Maybe there were regrets in Emolen's life. Maybe if she'd been born fifty or sixty years later, in the time of women's rights, maybe she'd have made different choices. Maybe she'd have done something, been someone. Maybe in Hollywood, or at Carnegie Hall we might have heard something like, "And on piano tonight, Ms. Emolen."
Of course, if she'd been born sixty years later, she may not have been named Emolen, and she might not have married. It would be something like, "Ms. Rachel Fitting," and some of you would never have heard that introduction because she'd never have had time for a family. But she could have been somebody, and sometimes I sensed some regret that she hadn't pursued her music. I realized that maybe these two deaths, the young girl and the old woman, weren't as different as I at first thought.
Regrets over both of them; the life not lived and the life not lived quite as it could have been. The parable from Matthew came to mind. I thought of a talent given and not used to the fullest, Emolen's musical talent, gone to waste. But how could I preach about that at her funeral? How could I talk to her family about her unfulfilled potential?
So I thought a while; turned over in my mind what to do about this wasted gift. Slept on it. And awoke yesterday with the conviction that it wasn't a wasted gift at all. It was a gift given up, given away, for love. For love of a man. For love of a family. And no such gift given away for love is ever wasted.
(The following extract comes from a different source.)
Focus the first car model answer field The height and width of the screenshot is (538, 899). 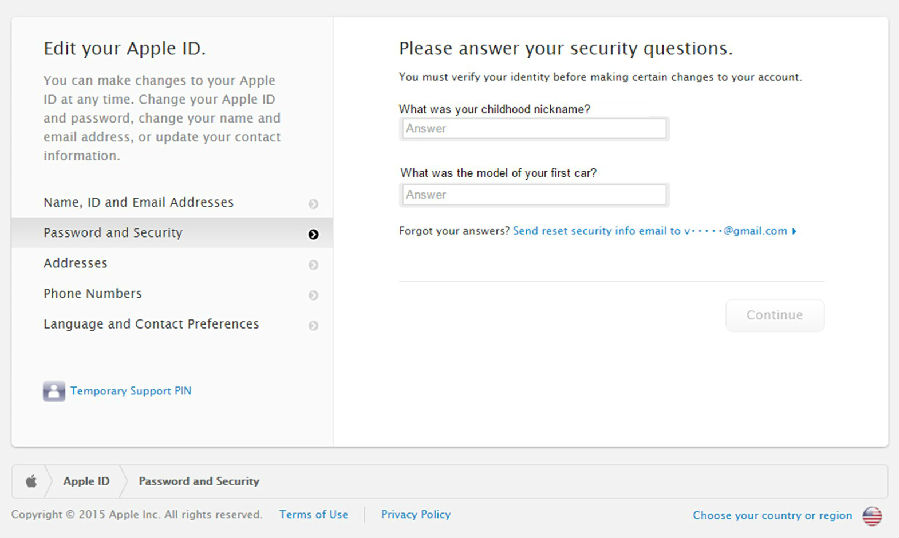coord(534,195)
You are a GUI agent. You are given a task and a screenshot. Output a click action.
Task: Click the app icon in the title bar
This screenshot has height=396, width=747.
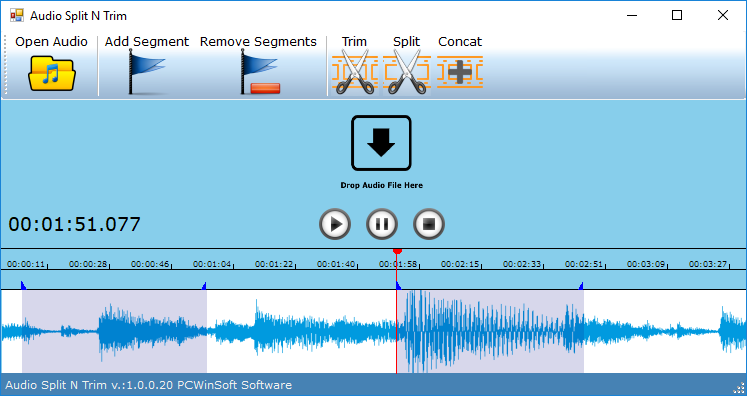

A true story is told of a young French soldier in World War I who was seriously wounded. His arm was so badly smashed that it had to be amputated. He was a magnificent specimen of manhood, an athlete of some promise and the surgeon was grieved that his athletic gift would be wasted and that he must go through life maimed. So he waited beside his bedside to tell the young man the bad news himself when he recovered consciousness.
When the lad's eyes opened, the surgeon said to him: "My boy, I am sorry to tell you that you have lost your arm."
And the young man replied, to the surgeon's astonishment, "Sir, I did not lose it; I gave it, for love of my people."
I do not know the circumstances of Emolen's youthful life. I don't know how talented she was and why it was that she gave up her gift. But all my experience with the elder Emolen leads me to believe that she was a selfless woman who willingly made sacrifices of all sorts for the people she loved. She was a woman who understood Christ's words, "Unless a grain of wheat falls to the earth and dies it remains alone, but if it dies it bears much fruit." And, "For whoever would save his life will lose it, but whoever loses his life for my sake will save it."
Gifts given away in love bring a great return. Maybe not in this life, although God certainly saw fit to raise up a plentiful harvest of music around this woman who threw away the seeds of her gift, and he did bless her with your love, and the love of many friends who thought the world of her. But the real return, the great dividend, is paid only when we leave this life. And today, Emolen, this lovely lady who gave up her gift for love; who gave away her life for others, is reaping her reward. She is reaping joyful, abundant, vibrant life in the unending celebration that is the kingdom of God.
And on piano this morning folks, the lovely Emolen.
That's the way it ought to be, and in God's kingdom today, that's the way it is. Amen.